Who should slither in but that doughy-faced, buzzsaw-voiced, mullet-wearing poor excuse for a woman!?!?! She sits across the bar from me, strategically avoiding my gaze (smart choice, because if looks could kill she would've keeled over immediately... God, I wish she'd had the nerve to look at me), with this yellow-toothed earthworm-lipped smirk on her medusa face.
I swear to God, it took everything I had to keep from leaping over the bar and clawing her shifty little eyes out. Remember what finally happened to The Thing with my urge to kick him? That bitch is just begging for an old-fashioned beatdown. The only thing that saved her last night was some quick thinking on the parts of my husband and our best friend along with some well-timed fury-diffusing jokes. That and a shot or two to dull my rage.

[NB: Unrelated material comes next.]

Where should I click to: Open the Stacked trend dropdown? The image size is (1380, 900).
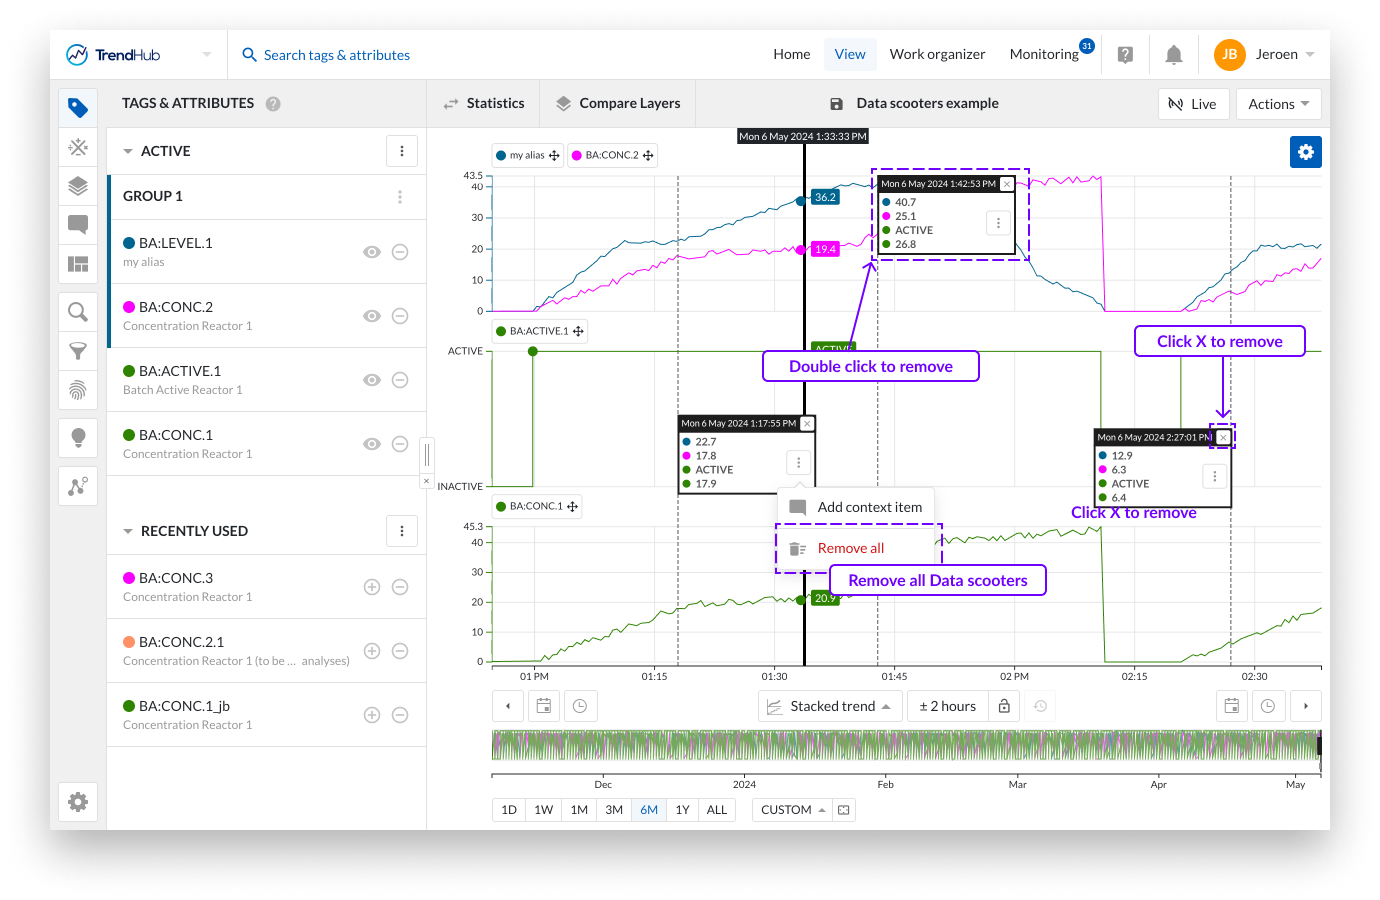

That lying bag of crap just crossed the wrong person. She has no idea. Yeah, I seem like a nice person, but so did David Banner right before someone pissed him off and he turned into the frickin' Hulk. (Again with the Incredible Hulk reference... maybe I should lay off the Sci-fi channel.) I can turn into a real bitch in a split second when provoked, and there is no better way to provoke me than to rape my moral character at my local hangout. The last time someone made me this furious he woke up in the middle of the night to find me standing over him with a tube of superglue, seconds away from gluing his twig to his berries. He learned pretty quickly that you just do not screw with me. I haven't decided yet exactly how I'm going to handle the bar bitch, but trust me when I say that it will be sweet. For me.
As for you, Robin (you ugly, bloated, sweaty owl pellet), be afraid. Be very afraid.